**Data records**
—————
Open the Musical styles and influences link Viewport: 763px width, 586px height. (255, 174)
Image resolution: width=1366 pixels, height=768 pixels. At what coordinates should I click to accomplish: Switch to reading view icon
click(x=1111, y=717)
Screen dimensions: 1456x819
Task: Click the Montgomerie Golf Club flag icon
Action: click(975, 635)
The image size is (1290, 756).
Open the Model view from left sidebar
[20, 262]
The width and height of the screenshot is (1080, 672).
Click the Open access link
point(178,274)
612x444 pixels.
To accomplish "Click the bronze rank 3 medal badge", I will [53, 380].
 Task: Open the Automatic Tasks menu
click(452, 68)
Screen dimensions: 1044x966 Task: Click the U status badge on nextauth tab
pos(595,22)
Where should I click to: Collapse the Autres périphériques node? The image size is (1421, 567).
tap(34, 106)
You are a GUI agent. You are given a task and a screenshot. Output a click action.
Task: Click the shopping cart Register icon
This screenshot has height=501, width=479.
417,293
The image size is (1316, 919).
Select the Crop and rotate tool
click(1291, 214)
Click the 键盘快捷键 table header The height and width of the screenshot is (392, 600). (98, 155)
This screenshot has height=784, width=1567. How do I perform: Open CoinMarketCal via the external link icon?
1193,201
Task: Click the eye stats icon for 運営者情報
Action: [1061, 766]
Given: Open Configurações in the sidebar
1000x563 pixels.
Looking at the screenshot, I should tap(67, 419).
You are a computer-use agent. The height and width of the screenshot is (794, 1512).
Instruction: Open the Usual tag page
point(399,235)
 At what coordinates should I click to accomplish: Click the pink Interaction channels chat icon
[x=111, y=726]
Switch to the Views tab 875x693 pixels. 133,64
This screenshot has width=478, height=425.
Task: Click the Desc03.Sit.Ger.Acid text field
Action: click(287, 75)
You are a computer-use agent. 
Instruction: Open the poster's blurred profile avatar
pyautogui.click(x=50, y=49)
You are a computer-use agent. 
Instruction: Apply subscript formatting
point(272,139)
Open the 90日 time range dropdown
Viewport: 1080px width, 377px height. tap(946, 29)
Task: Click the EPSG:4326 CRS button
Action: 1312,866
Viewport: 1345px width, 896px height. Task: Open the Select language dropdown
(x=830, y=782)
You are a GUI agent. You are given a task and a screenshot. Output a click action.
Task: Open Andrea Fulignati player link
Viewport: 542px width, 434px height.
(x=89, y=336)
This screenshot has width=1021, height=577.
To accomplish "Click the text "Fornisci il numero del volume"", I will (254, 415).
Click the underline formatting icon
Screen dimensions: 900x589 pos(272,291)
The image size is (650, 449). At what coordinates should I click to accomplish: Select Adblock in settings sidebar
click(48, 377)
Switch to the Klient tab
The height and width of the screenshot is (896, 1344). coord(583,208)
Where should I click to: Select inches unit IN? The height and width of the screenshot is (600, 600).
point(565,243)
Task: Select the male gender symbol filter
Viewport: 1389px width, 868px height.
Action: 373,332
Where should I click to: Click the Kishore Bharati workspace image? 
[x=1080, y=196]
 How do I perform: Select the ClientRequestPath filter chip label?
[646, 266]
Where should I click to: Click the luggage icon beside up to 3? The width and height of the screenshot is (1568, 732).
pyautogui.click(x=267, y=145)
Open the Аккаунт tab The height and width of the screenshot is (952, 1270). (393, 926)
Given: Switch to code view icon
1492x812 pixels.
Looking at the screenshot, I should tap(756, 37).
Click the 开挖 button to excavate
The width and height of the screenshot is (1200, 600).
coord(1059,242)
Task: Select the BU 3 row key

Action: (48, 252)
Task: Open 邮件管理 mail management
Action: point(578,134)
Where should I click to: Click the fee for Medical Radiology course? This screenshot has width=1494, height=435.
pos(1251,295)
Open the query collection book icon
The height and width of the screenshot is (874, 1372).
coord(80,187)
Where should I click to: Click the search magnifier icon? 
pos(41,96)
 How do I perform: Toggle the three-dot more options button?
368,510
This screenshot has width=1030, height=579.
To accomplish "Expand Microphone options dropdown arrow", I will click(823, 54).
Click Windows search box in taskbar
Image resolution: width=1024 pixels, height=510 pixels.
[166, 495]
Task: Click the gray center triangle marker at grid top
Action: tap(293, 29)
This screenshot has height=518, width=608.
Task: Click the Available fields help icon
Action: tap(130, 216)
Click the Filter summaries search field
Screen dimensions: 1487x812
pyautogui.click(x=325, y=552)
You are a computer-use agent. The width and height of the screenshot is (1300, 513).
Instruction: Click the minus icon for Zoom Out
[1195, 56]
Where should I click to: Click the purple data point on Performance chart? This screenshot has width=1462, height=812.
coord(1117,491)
—————
**Work to be completed**
From the material above, copy each line that includes the string "search". Case counts.

**Answer to the task**
Where should I click to: Click the search magnifier icon? 
Click Windows search box in taskbar
Click the Filter summaries search field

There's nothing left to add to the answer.